What’sa cigar’s appeal? Some are are taxed at lower rates than cigarettes, making them cost less. Moreover, the new CDC report says, cigars can be “legally sold with certain flavors that are banned from cigarettes.” This may boost their popularity among teens.
An epidemic
Tobacco use by children is now “epidemic” within the United States and the world, the U.S. Surgeon General’s Office notes. Teens who use cigarettes and other tobacco products will usually continue to smoke into adulthood. Among those adult smokers, half are projected to die 13 years earlier than nonsmokers.
However, studies suggest that people who don’t use tobacco before age 18 probably never will. So this gives public health officials a strong motivation to keep teens from experimenting with this powerful drug.
Power Words
addiction An illness triggered by brain changes that occur after using some drugs. Persons with an addiction will feel a compelling need to use a drug (which can be alcohol, the nicotine in tobacco, a prescription drug or an illegal chemical such as cocaine or heroin), even when the user knows that doing so carries a risk of severe health or legal consequences. (For instance, even though 35 million Americans try to quit smoking each year, fewer than 15 out of 100 succeed. Most begin smoking again within a week, according to the National Institute on Drug Abuse.)
adolescence A transitional stage of physical and psychological development that begins at the onset of puberty, typically between the ages of 11 and 13, and ends with adulthood.
aerosol A tiny particle released in a fine spray or formed when gases or moisture trap tiny bits of solid matter. Some may remain airborne for weeks until they are destroyed, glom onto a surface with which they collide or are washed from the air by rain.
cancer The rapid, uncontrolled growth of abnormal cells. It can lead to tumors, pain and death.
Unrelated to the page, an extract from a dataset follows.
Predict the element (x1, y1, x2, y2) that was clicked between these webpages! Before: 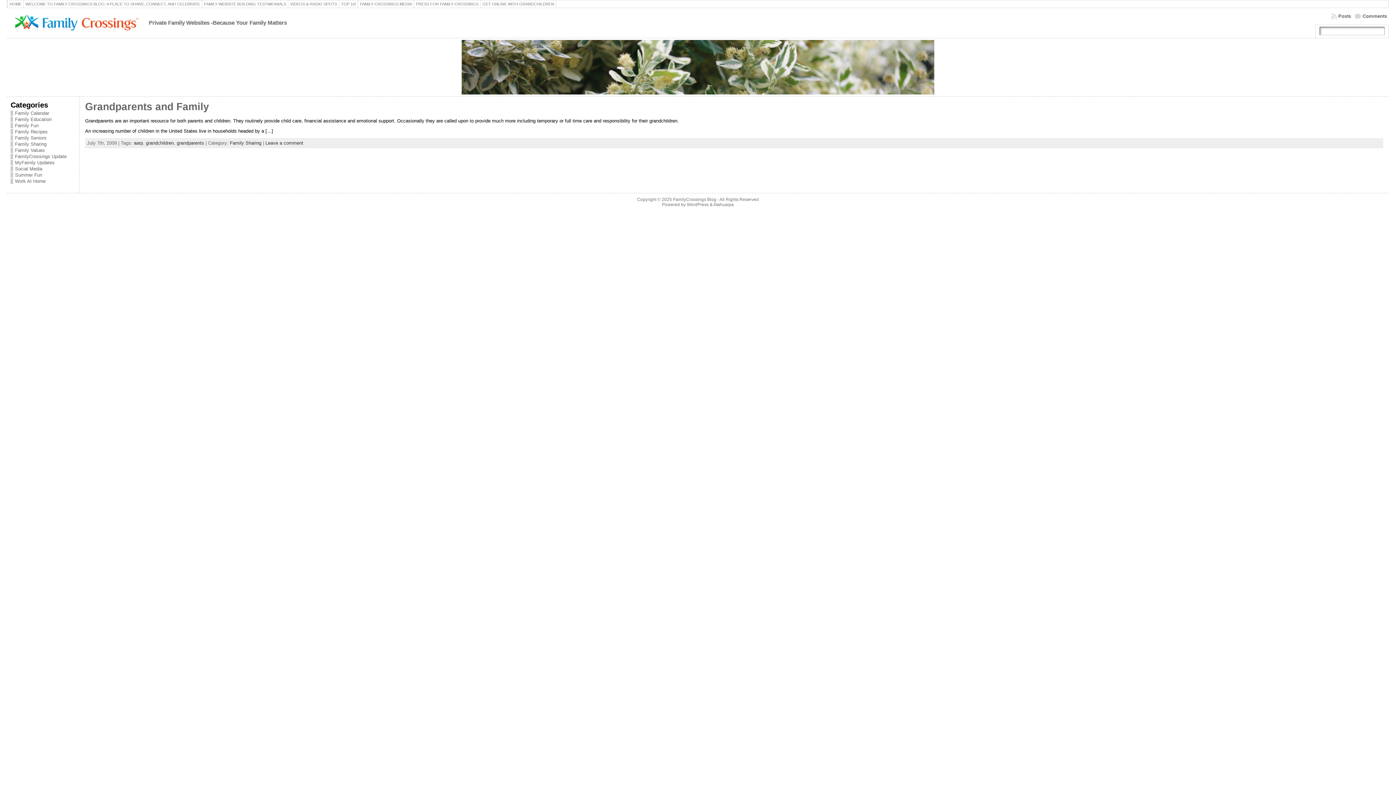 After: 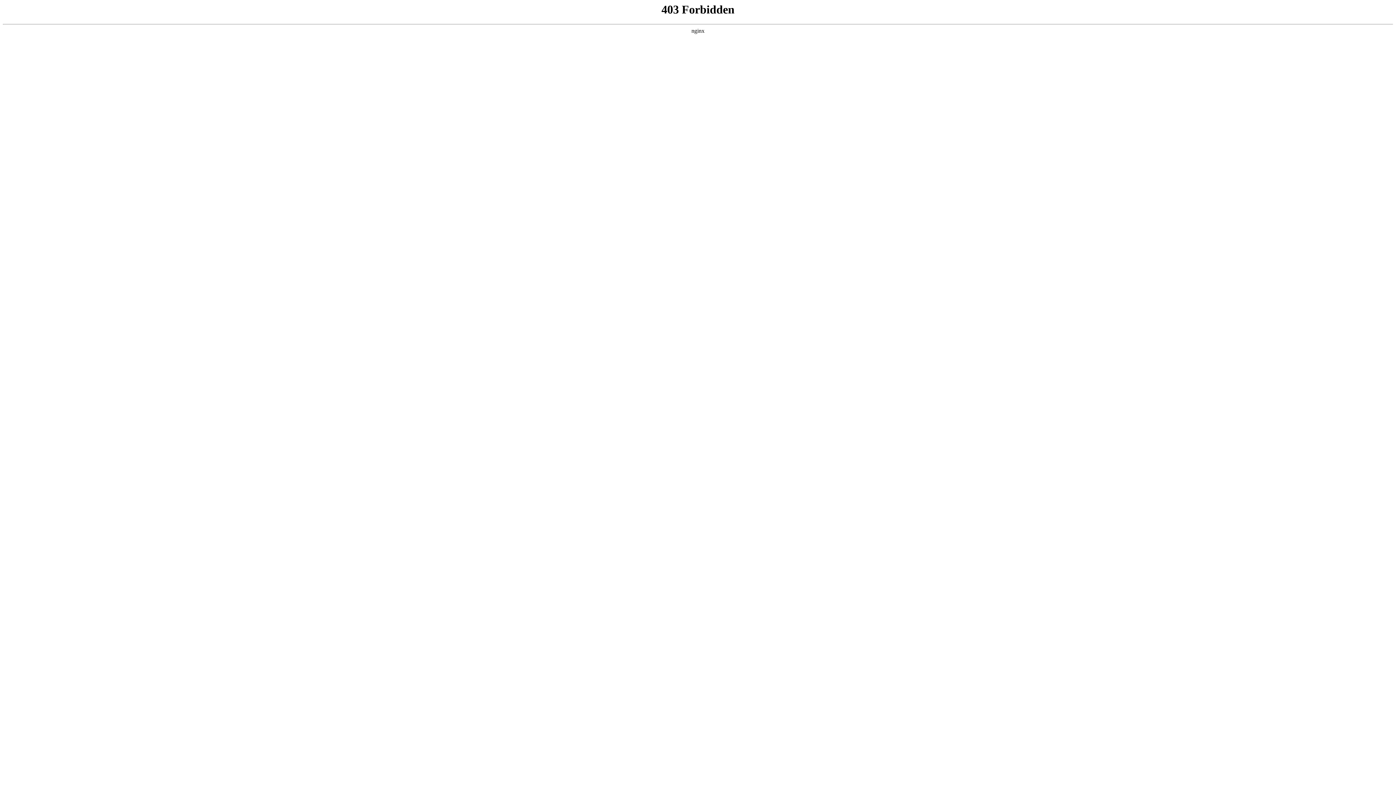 Action: bbox: (686, 202, 708, 207) label: WordPressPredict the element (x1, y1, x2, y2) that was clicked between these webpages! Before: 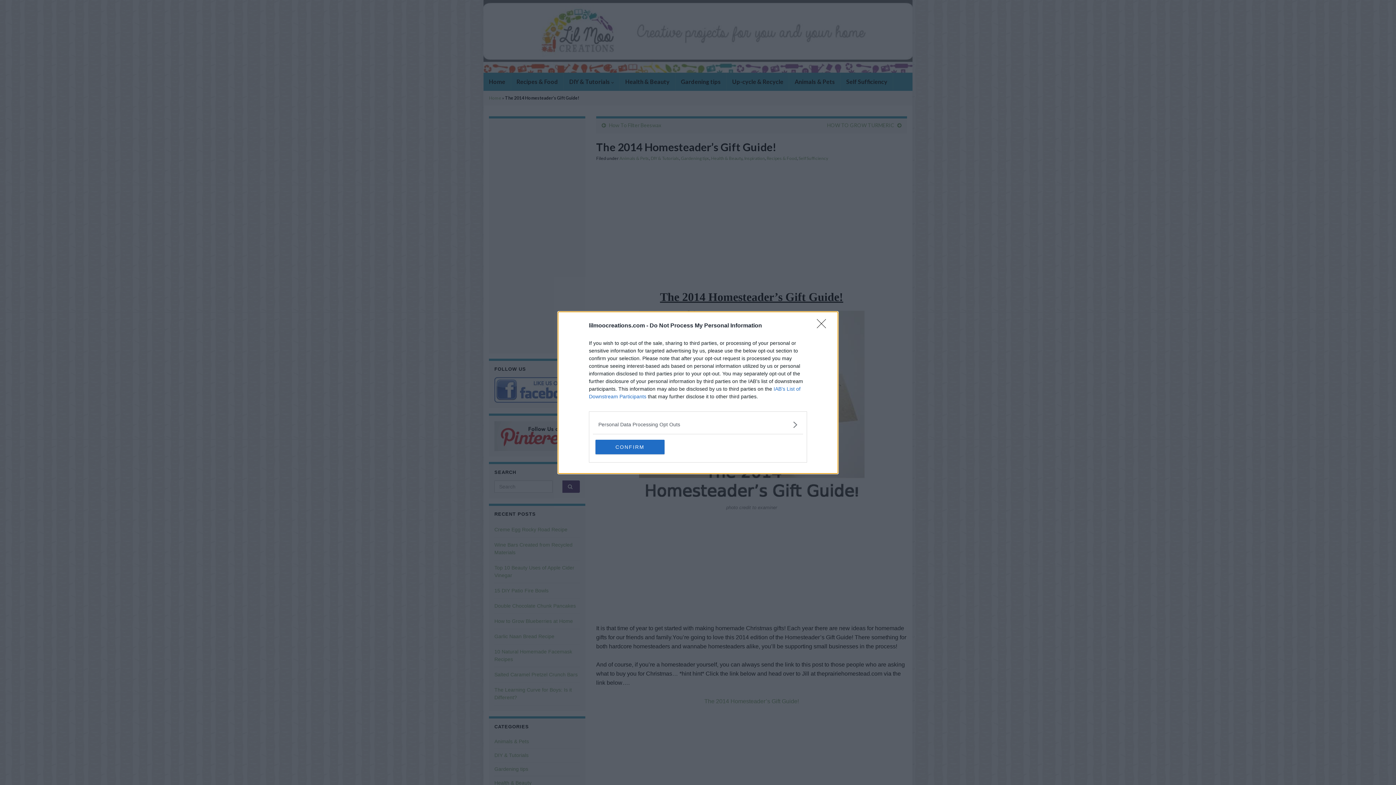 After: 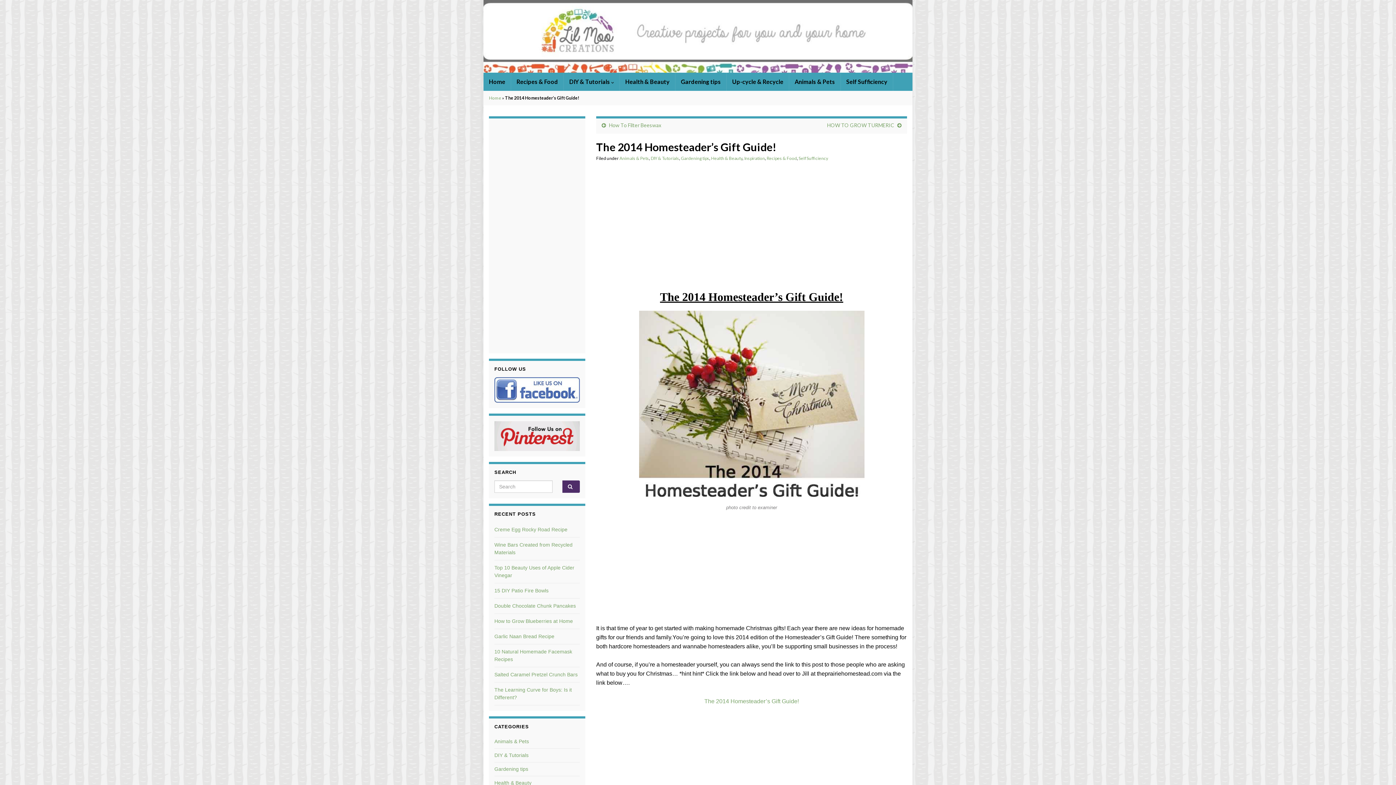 Action: bbox: (817, 319, 830, 332) label: Close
e-cigarette (short for electronic cigarette) Battery-powered devices that disperse nicotine and other chemicals as tiny airborne particles that users can inhale. They were originally developed as a safer alternative to cigarettes that users could use as they tried to slowly break their addiction to the nicotine in tobacco products.
epidemic A widespread outbreak of an infectious disease or undesirable phenomenon that sickens or affects many people in a community at the same time.
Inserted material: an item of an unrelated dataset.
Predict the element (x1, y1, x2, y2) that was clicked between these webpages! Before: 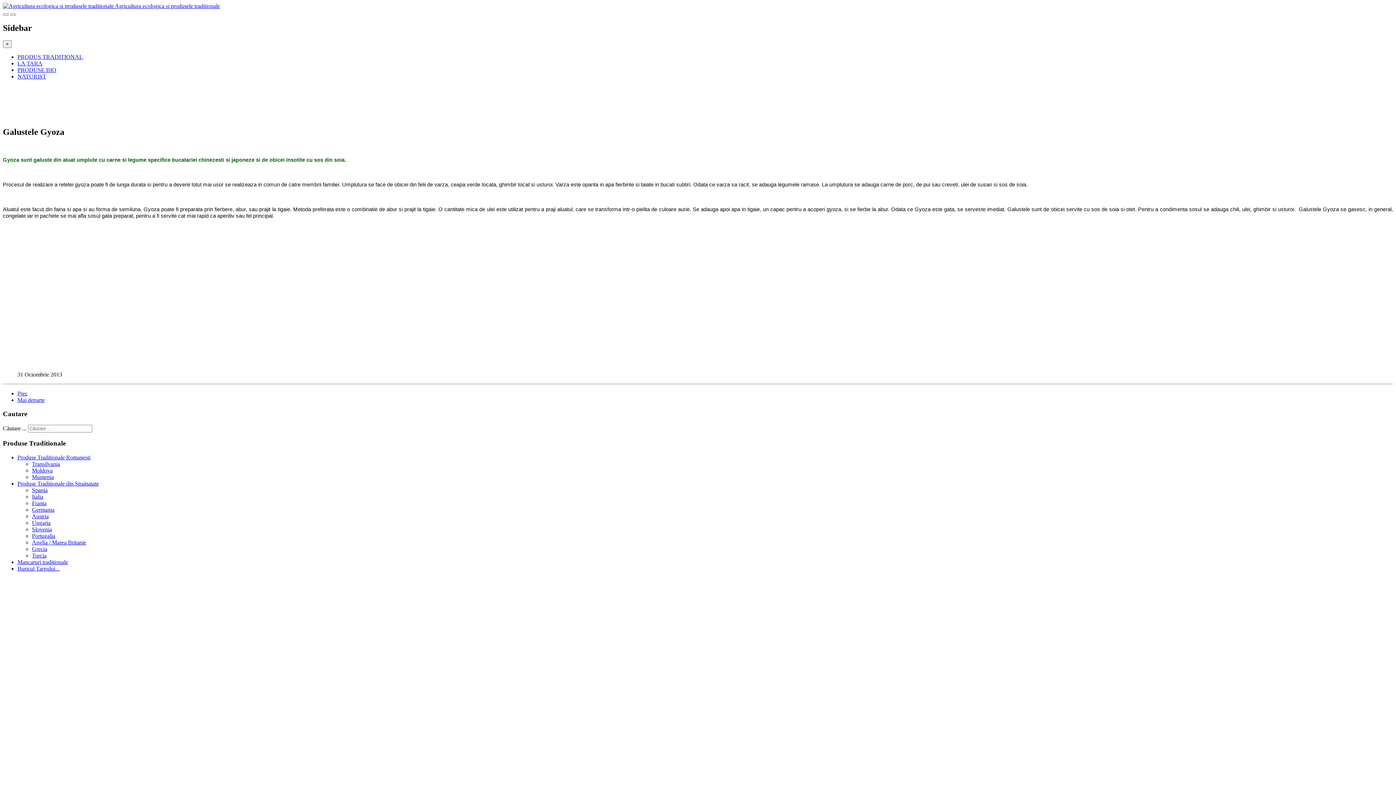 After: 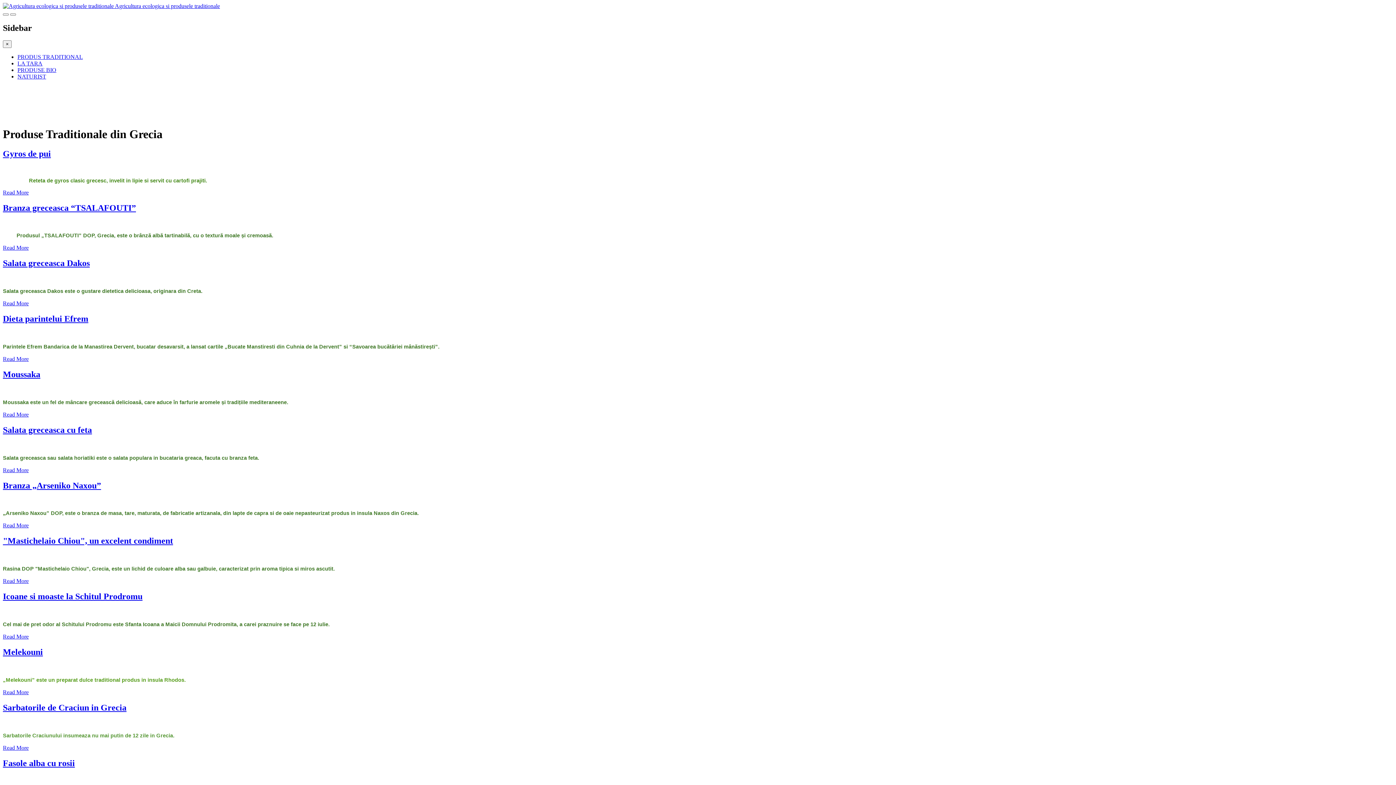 Action: label: Grecia bbox: (32, 546, 47, 552)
ethnicity The background of an individual based on cultural practices that tend to be associated with country (or region) of origin, religion, politics or some mix of these.
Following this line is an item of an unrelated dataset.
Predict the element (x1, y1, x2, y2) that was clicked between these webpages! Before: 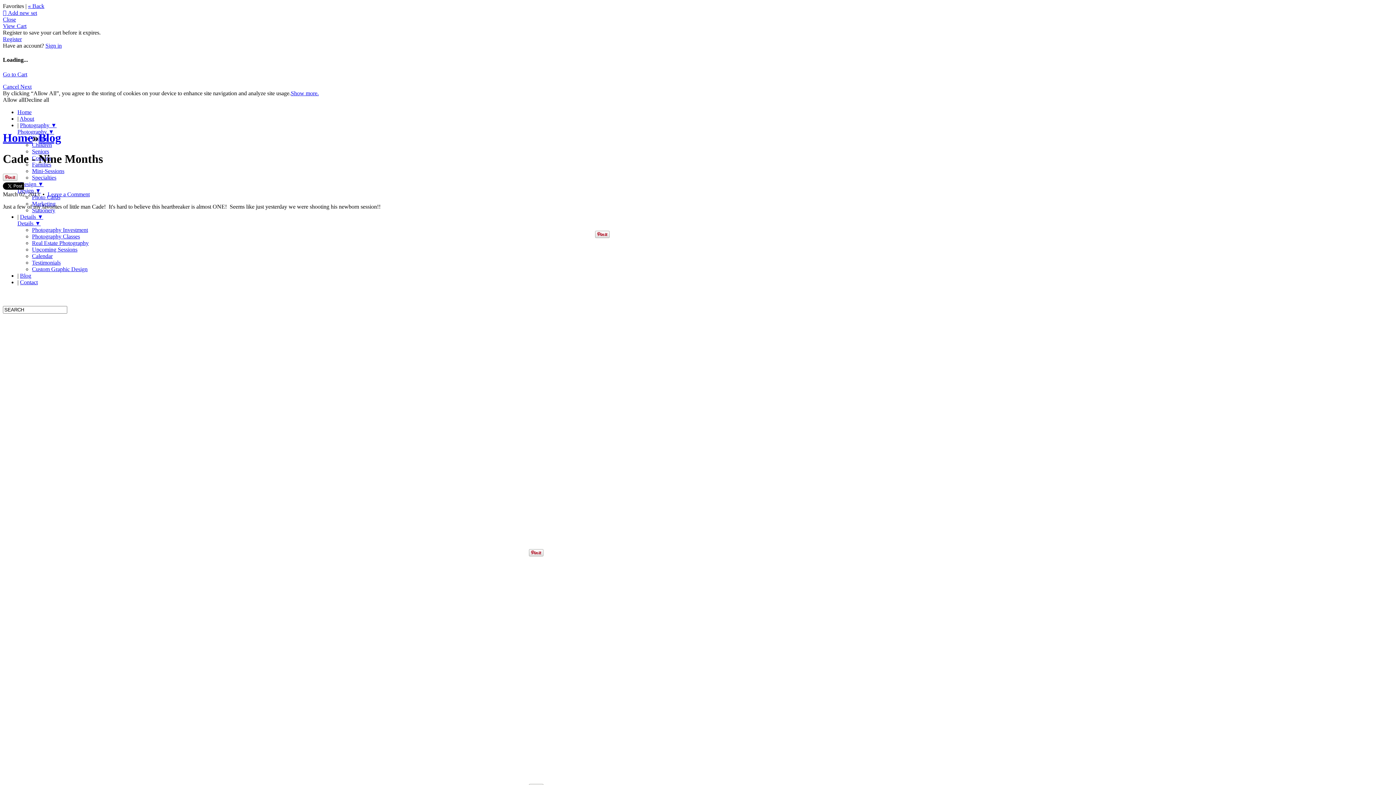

gender The sex of an individual: whether it is male versus female.
gene A segment of DNA that codes, or holds instructions, for producing a protein. Offspring inherit genes from their parents. Genes influence how an organism looks and behaves.
high school A designation for grades nine through 12 in the U.S. system of compulsory public education. High-school graduates may apply to colleges for further, advanced education.
hookah A water pipe used to cool smoke — usually tobacco smoke — that will be inhaled. According to the U.S. Centers for Disease Control and Prevention, “hookah smoking carries many of the same health risks as cigarettes.”
middle school A designation for grades six through eight in the U.S. educational system. It comes immediately prior to high school. Some school systems break their age groups slightly different, including sixth grade as part of elementary school and then referring to grades seven and eight as “junior” high school.
nicotine A colorless, oily chemical found in the leaves of tobacco and certain other plants. It is highly addictive, making it hard to quit the use of cigarettes and other tobacco products.
survey (in statistics) A questionnaire that samples the opinions, practices (such as dining or sleeping habits), knowledge or skills of a broad range of people. Researchers select the number and types of people questioned in hopes that the answers these individuals give will be representative of others of the same age; social, economic, ethnic or other group; or region.